The invention provides a trademark approximate retrieval method with multi-dimensional feature fusion, which fuses three-dimensional features of a convolutional neural network, a visual word bag and a graphic element to realize the trademark approximate retrieval method with semantic information and identification capability. Firstly, extracting the characteristics of the multi-scale convolutional neural network based on the convolutional neural network, and carrying out optimization training on the characteristics of the multi-scale convolutional neural network based on a triplet loss function. Meanwhile, visual bag-of-words features of the trademark image are extracted, trademark graphic elements are combined, complementary information among multiple dimensionality features is considered, based on the features of three dimensionalities of the multi-scale convolutional neural network features, the visual bag-of-words features and the graphic element features, relevance complementarity among different dimensionality features is fully utilized and excavated, and therefore comprehensive trademark retrieval effect is improved.

Description

Trademark approximate retrieval system and method based on multi-dimensional feature fusion
Technical Field
The invention relates to the technical field of image search, in particular to a trademark approximate retrieval system and method based on multi-dimensional feature fusion.
Background
Trademarks are prominent marks that identify a good, service, or specific individual or business associated with it. Registered trademarks are a legitimate property that needs to be protected against trademark infringement. The trademark office undertakes the works of trademark examination, registration, administrative judgment and the like, and with the rapid development of economy, the number of enterprises is continuously increased, the registration amount of trademarks is continuously increased, and therefore the difficulty of the trademark office in examining, verifying and managing the trademarks is increased.
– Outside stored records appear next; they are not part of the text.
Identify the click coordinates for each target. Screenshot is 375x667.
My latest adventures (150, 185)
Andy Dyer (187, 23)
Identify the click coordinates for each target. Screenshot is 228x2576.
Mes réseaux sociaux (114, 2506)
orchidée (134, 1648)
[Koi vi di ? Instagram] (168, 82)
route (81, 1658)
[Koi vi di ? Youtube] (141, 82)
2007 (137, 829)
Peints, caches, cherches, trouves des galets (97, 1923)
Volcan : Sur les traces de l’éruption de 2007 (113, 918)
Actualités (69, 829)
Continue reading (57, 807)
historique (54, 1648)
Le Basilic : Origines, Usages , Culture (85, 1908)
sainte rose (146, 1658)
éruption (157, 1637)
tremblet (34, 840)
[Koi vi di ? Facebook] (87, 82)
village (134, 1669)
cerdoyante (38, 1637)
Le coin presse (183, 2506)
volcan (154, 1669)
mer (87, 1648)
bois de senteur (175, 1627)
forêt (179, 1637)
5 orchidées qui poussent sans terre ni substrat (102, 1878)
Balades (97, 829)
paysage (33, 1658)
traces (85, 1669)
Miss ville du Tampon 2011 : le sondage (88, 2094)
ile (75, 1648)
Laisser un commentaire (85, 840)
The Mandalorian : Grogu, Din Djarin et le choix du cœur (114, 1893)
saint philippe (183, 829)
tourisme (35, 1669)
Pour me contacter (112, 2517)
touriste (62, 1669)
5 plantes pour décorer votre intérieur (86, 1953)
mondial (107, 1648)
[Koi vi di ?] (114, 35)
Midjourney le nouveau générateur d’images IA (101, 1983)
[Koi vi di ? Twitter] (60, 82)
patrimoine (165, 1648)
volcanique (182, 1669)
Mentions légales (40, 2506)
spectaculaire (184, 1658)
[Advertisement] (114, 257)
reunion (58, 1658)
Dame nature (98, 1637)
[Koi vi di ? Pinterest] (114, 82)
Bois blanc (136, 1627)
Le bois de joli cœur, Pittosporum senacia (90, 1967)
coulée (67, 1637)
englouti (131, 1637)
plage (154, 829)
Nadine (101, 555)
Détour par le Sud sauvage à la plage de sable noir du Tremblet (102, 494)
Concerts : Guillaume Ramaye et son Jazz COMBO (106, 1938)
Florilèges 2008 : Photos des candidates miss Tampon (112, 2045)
For the new trademark applied, the trademark office will audit the trademark, ensuring that the new trademark does not mimic and sufficiently differ from the registered trademark. At present, the trademark office carries out trademark checking method, which mainly searches trademarks through manually marked text information and graphic codes. The method has the advantages that the retrieval precision and efficiency are limited, and the workload of manual marking and auditing is large, so that the method faces important challenges for processing ever-increasing trademark registration applications.
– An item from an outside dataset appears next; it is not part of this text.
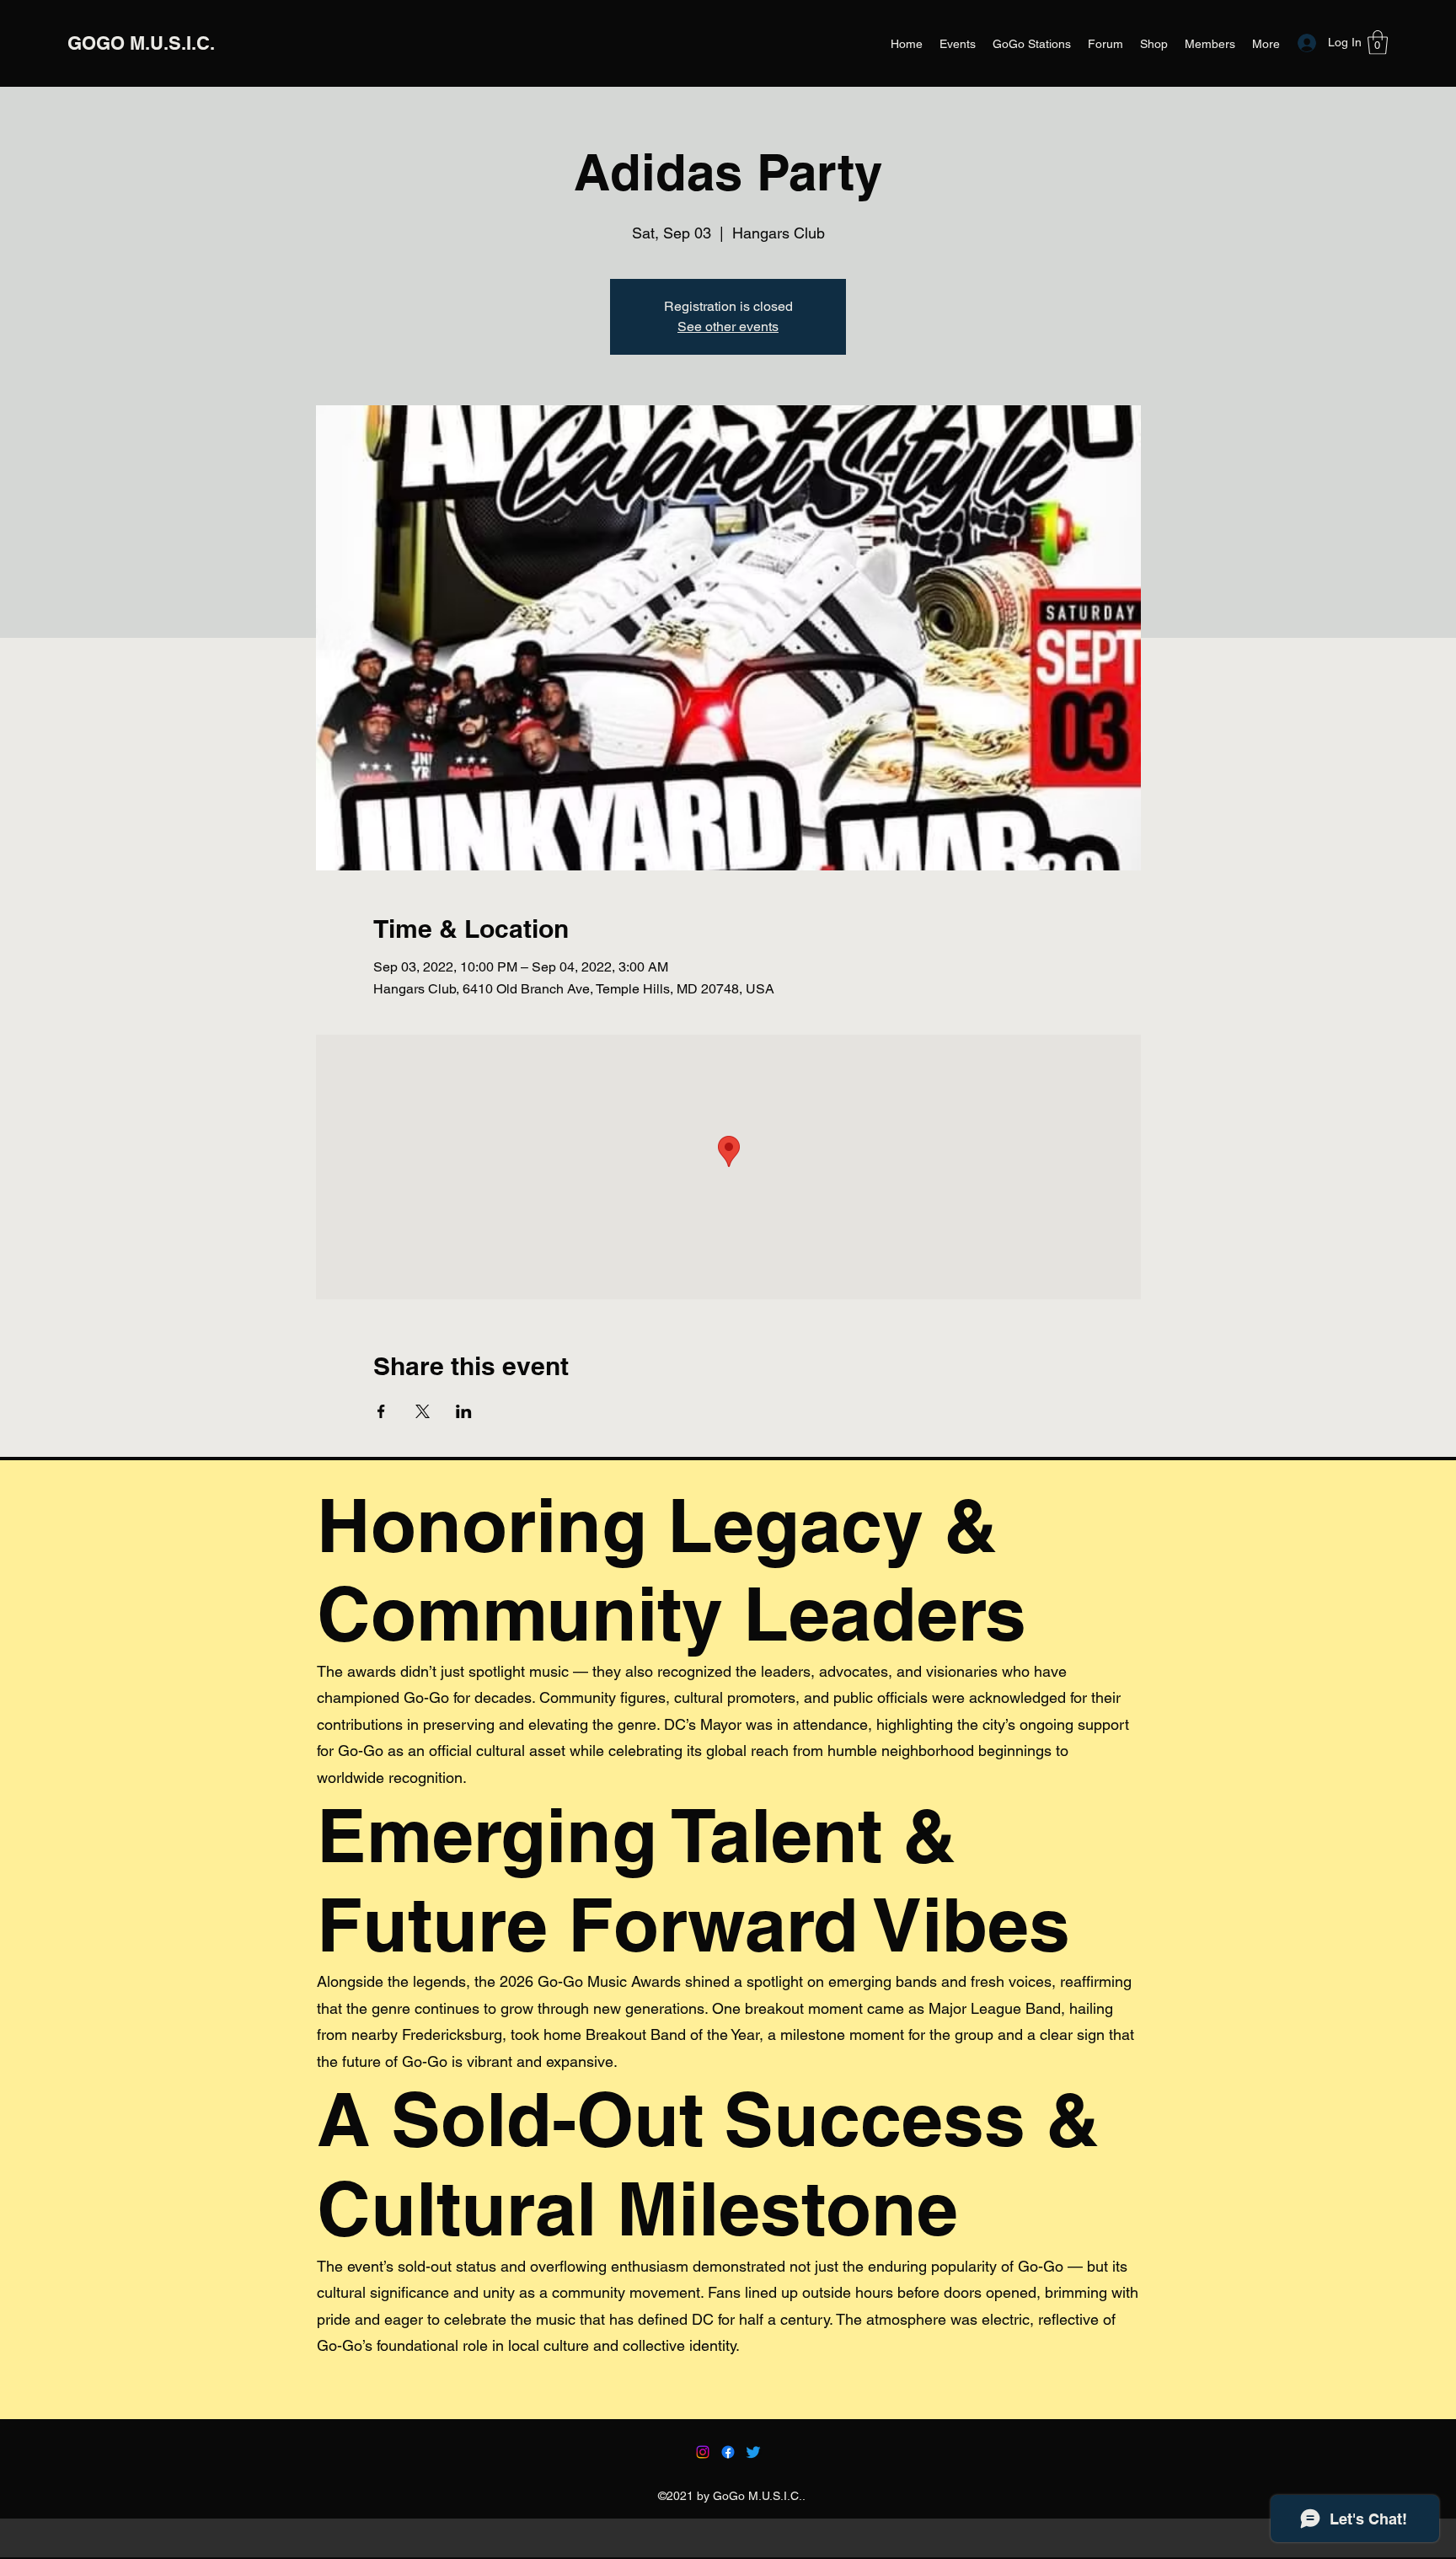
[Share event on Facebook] (381, 1411)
With the development of computer image processing technology, a search method based on trademark image content itself is developed. The method does not depend on manually marked information, extracts corresponding image features from the trademark image, and performs similarity matching through the image features to further search out an approximate trademark. Most of the existing methods adopt a traditional image retrieval mode based on simple single image characteristics. The trademark image is usually composed of abstract figures and symbols, so that the method has strong abstraction and complexity, and semantic gaps exist between the representation of the trademark image and human cognition by a computer, so that the conventional method is difficult to understand the trademark image, and the accuracy and efficiency of trademark retrieval are influenced.
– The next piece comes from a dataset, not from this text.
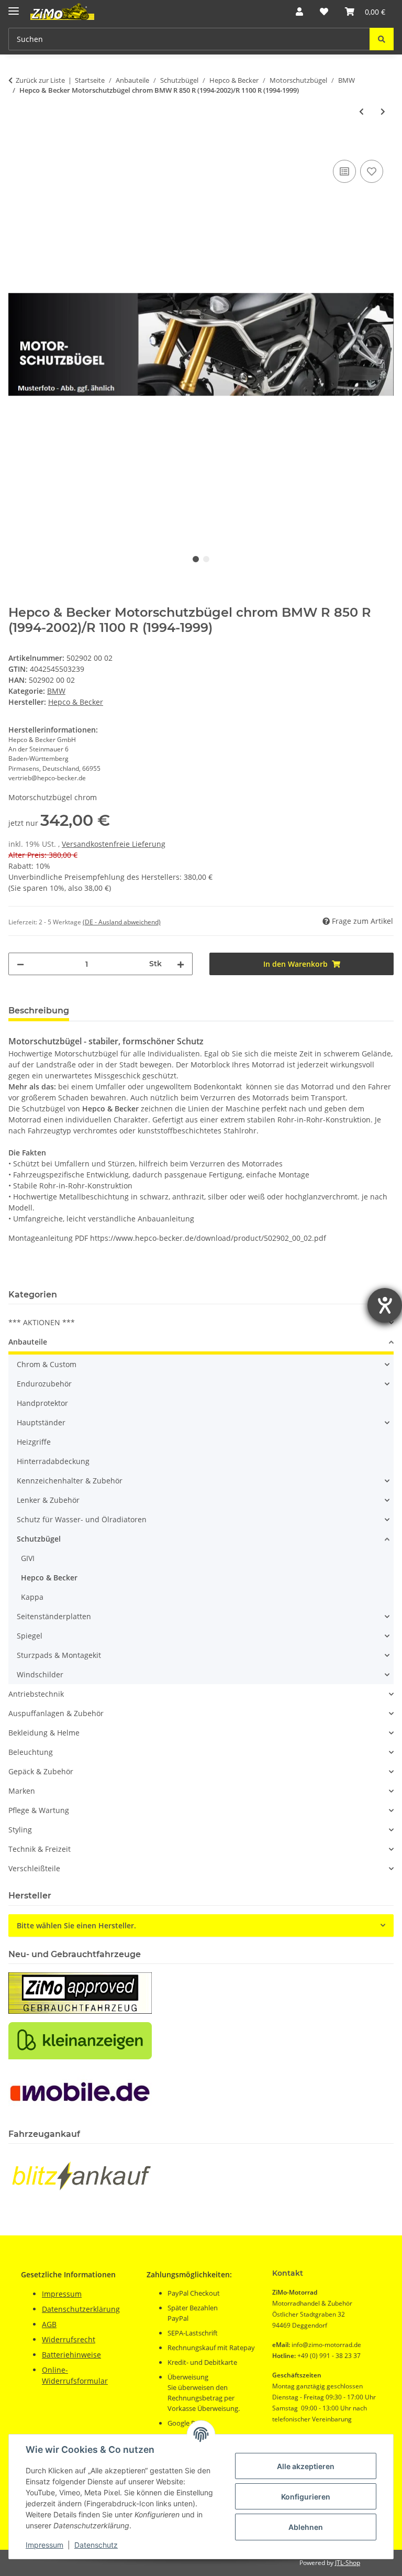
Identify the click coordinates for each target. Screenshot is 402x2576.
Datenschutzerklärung (81, 2309)
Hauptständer (41, 1422)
Therefore, aiming at the problems in trademark retrieval, the invention provides a trademark approximate retrieval method and a system with multi-dimensional feature fusion, which are used for fusing three-dimensional features of a convolutional neural network, a visual word bag and a graphic element, providing trademark approximate retrieval with semantic information and identification power and achieving better trademark retrieval effect.
Disclosure of Invention
The invention provides a trademark approximate retrieval system and method based on multi-dimensional feature fusion, aiming at solving the problems that when single image features are adopted in the prior art, because a trademark image is usually composed of abstract figures and symbols and has strong abstraction and complexity, and a computer has semantic gap between the representation of the trademark image and human cognition, the existing method is difficult to realize the understanding of the trademark image, and further the accuracy and efficiency of trademark retrieval are influenced.
The invention provides a trademark approximate retrieval system based on multi-dimensional feature fusion, which comprises a trademark database, a feature retrieval module and a feature extraction module, wherein the trademark database is connected with the feature extraction module;
the feature extraction module comprises a neural network feature module, a visual word bag feature module and a graphic element module, the neural network feature module is connected with the trademark database and the feature retrieval module, the visual word bag feature module is connected with the trademark database and the feature retrieval module, the pattern element module is connected with the trademark database, the neural network feature module is used for extracting image multi-scale convolution neural network features through the trademark database, carrying out optimization training on the neural network based on a triple measurement loss function and outputting the multi-scale convolution neural network features to the feature retrieval module, the visual word bag feature module is used for constructing a visual dictionary according to the extracted image key point features through the trademark database and outputting the image visual word bag features extracted based on the visual dictionary to the feature retrieval module, the graphic element module is used for establishing an index library of the registered trademark graphic elements and manually inputting the characteristics of the graphic elements to the characteristic retrieval module through a query staff.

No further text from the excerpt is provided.